(Material provided begins)
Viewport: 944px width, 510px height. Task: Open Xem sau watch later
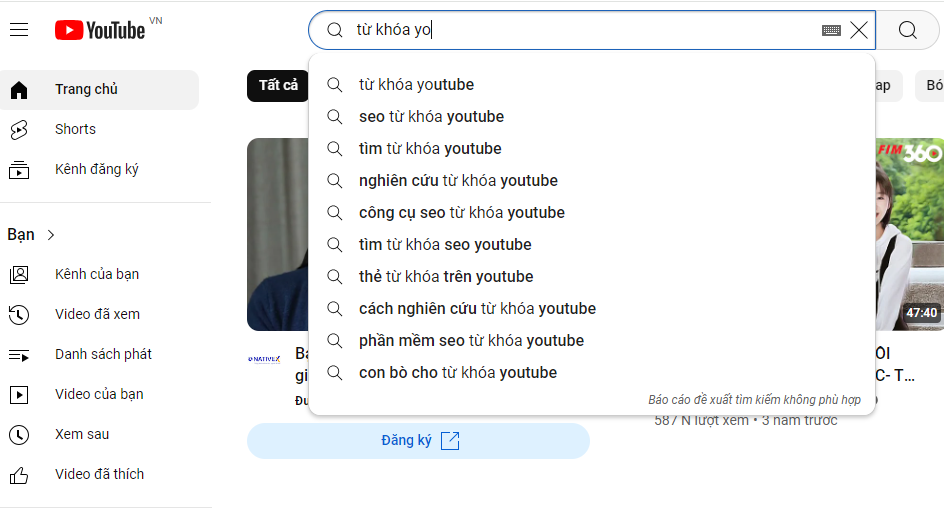point(82,434)
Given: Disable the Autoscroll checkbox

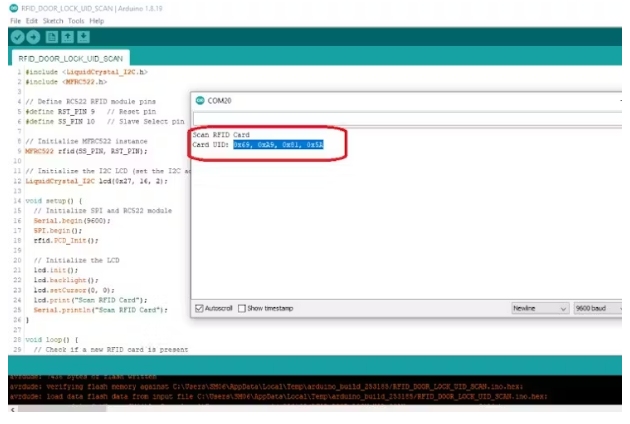Looking at the screenshot, I should [200, 308].
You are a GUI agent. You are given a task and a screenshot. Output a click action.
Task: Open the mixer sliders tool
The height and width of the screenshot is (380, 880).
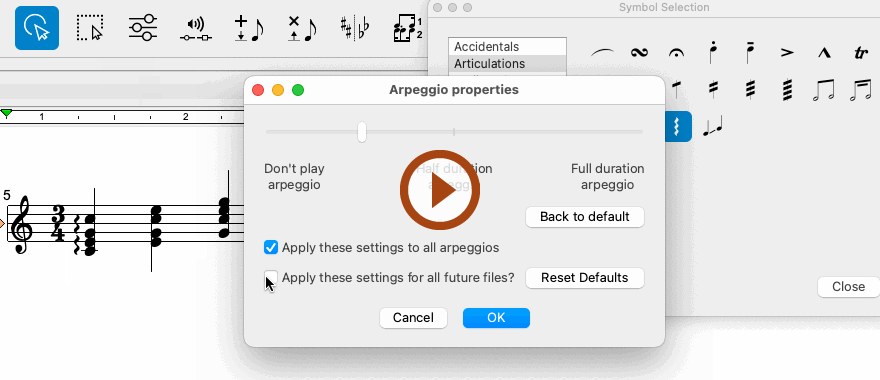pyautogui.click(x=143, y=28)
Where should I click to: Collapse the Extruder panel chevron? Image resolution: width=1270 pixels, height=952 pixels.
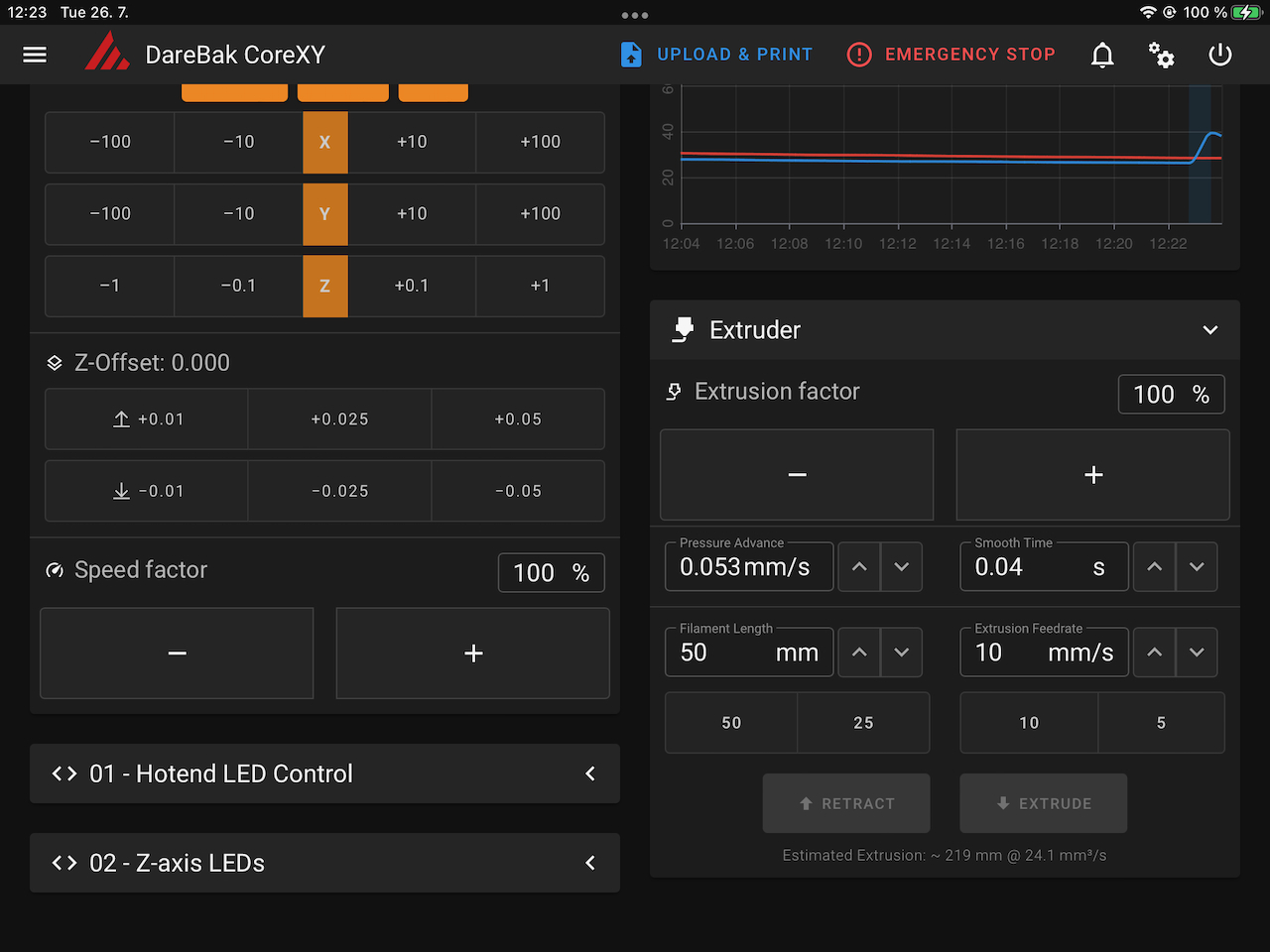pyautogui.click(x=1209, y=329)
(Material provided ends)
| Problem to solve |
Leaving the pictures aside, write out the entries above exactly.

| Written answer |
Viewport: 944px width, 510px height. Task: Open Xem sau watch later
point(82,434)
Given: Disable the Autoscroll checkbox

Looking at the screenshot, I should [200, 308].
You are a GUI agent. You are given a task and a screenshot. Output a click action.
Task: Open the mixer sliders tool
The height and width of the screenshot is (380, 880).
pyautogui.click(x=143, y=28)
Where should I click to: Collapse the Extruder panel chevron? Image resolution: width=1270 pixels, height=952 pixels.
pyautogui.click(x=1209, y=329)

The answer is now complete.